KEY INSIGHT
Slow pipeline stages create bottlenecks; profiling and parallelizing independent stages is the fastest path to throughput gains.
### Where Pipelines Slow Down
RAG pipelines have these typical stages: query parsing, rewriting/decomposition, embedding generation, vector search, reranking, context processing, and answer generation. The time cost is not distributed evenly—"embedding + search" dominates at high scale, while "answer generation" dominates for long contexts.
### Profiling the Pipeline
```python
import time
from functools import wraps
def profileStage(func):
@wraps(func)
def wrapper(*args, **kwargs):
start = time.perf_counter()
result = func(*args, **kwargs)
elapsed = time.perf_counter() - start
print(f"[PROFILE] {func.__name__}: {elapsed*1000:.1f}ms")
return result, elapsed
return wrapper
# Instrumented pipeline
def ragPipeline(query: str) -> tuple[str, dict]:
timings = {}
# Stage 1: Rewrite
rewritten_queries, t1 = profileStage(rewriteQueryBatch)([query])
timings["rewrite"] = t1
# Stage 2: Embed
embeddings, t2 = profileStage(generateEmbeddings)(rewritten_queries)
timings["embedding"] = t2
# Stage 3: Search
results, t3 = profileStage(vectorSearch)(embeddings, top_k=10)
timings["search"] = t3
# Stage 4: Re-rank
reranked, t4 = profileStage(rerankResults)(results, query)
timings["rerank"] = t4
# Stage 5: Generate
answer, t5 = profileStage(generateAnswer)(reranked, query)
timings["generate"] = t5
total = sum(timings.values())
print(f"[PROFILE] Total: {total*1000:.1f}ms")
print(f"[PROFILE] Breakdown: { {k: f'{v*1000:.1f}ms' for k,v in timings.items()} }")
return answer, {"timings": timings, "total": total}
```
### Parallelizing Independent Stages
Rewrite and embedding are independent per-query but are often called serially.
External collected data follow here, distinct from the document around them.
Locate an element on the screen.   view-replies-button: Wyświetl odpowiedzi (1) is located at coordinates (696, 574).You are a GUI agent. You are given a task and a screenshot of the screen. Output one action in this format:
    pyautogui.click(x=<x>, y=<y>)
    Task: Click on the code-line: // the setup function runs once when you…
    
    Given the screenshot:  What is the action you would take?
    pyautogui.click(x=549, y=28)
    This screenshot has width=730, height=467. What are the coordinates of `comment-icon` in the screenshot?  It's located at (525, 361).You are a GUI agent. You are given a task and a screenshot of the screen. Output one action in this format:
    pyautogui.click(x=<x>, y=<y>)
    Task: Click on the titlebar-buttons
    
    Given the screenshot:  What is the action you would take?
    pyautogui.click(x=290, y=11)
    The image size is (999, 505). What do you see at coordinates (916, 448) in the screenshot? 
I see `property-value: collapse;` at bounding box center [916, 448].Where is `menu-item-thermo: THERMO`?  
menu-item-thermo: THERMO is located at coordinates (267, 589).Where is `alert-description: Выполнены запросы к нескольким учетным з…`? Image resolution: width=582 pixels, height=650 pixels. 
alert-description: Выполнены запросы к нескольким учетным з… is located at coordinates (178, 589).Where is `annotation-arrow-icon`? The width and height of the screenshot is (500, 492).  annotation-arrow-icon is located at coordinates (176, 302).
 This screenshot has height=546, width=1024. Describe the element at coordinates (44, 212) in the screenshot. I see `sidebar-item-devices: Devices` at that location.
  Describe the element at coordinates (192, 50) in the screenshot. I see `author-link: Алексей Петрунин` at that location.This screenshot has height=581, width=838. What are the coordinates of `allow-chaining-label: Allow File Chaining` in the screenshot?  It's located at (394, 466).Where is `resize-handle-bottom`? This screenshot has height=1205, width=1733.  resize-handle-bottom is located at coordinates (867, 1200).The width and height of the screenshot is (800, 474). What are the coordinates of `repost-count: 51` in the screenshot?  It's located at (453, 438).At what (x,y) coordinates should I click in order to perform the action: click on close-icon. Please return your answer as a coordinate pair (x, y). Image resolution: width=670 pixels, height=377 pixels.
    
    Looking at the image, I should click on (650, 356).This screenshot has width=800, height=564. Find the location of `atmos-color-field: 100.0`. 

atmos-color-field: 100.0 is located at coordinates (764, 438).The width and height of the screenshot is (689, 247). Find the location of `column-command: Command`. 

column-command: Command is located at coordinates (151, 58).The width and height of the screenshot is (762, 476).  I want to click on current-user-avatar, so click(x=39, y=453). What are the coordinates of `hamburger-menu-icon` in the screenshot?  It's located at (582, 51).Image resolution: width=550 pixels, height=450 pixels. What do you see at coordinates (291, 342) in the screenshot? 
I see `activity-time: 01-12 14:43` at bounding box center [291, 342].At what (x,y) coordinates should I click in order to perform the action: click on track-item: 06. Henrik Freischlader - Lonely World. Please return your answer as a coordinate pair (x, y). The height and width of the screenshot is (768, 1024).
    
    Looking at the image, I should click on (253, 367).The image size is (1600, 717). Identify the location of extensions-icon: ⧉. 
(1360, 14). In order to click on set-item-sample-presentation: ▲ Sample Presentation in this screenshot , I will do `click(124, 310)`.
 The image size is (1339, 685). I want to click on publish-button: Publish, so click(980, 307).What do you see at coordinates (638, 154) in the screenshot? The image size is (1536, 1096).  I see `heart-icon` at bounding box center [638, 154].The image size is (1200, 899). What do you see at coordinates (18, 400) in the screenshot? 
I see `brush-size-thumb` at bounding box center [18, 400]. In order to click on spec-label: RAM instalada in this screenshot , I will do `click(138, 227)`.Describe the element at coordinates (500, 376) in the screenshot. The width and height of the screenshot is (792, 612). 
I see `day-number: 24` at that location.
If decomposing into multiple sub-queries, embed them in parallel:
```python
from concurrent.futures import ThreadPoolExecutor, as_completed
def parallelEmbed(queryBatch: list[str], max_workers: int = 10) -> list[list[float]]:
embeddings = []
with ThreadPoolExecutor(max_workers=max_workers) as executor:
futures = {executor.submit(embed_texts, [q]): i for i, q in enumerate(queryBatch)}
results = [None] * len(queryBatch)
for future in as_completed(futures):
idx = futures[future]
results[idx] = future.result()[0]
return results
# Before: serial embedding
# for q in queries:
# emb = embed_texts([q]) # blocking per query
# After: parallel embedding
# embeddings = parallelEmbed(queries, max_workers=10) # ~10x throughput for 10 queries
```
### Async Wait Times
For production HTTP-based calls (embedding API, generation API), use `asyncio` with `aiohttp` to overlap network I/O:
```python
import asyncio
import aiohttp
async def asyncEmbedBatch(
queries: list[str],
api_url: str,
api_key: str,
batch_size: int = 100
) -> list[list[float]]:
semaphore = asyncio.Semaphore(batch_size)
async def embedSingle(query: str) -> list[float]:
async with semaphore:
async with aiohttp.ClientSession() as session:
payload = {"input": query}
headers = {"Authorization": f"Bearer {api_key}"}
async with session.post(api_url, json=payload, headers=headers) as resp:
data = await resp.json()
return data["embedding"]
tasks = [embedSingle(q) for q in queries]
return await asyncio.gather(*tasks)
```
### Async Answer Generation
```python
async def asyncPipeline(query: str) -> str:
# Rewrite stage
rewrite_task = asyncio.to_thread(rewriteQueryBatch, [query])
# Start rewrite while we await
rewritten = await rewrite_task
# Parallel: embed + generate query synopsis
embed_task = asyncio.to_thread(generateEmbeddings, rewritten)
search_task = asyncio.to_thread(vectorSearch, await embed_task, top_k=10)
# Await search, then rerank
results = await search_task
reranked, rerank_time = await asyncio.to_thread(rerankWithCrossEncoder, results, query)
# Generate
answer, gen_time = await asyncio.to_thread(generateAnswer, reranked, query)
return answer
```
### Failure Modes
Thread pool sizes that exceed the API rate limit cause 429 errors. Cache embeddings server-side when possible to avoid redundant computation. Async code introduces subtle race conditions—ensure thread safety on shared vector store connections. For local models, GIL contention limits parallelization of CPU-bound embedding runs; use batch inference instead.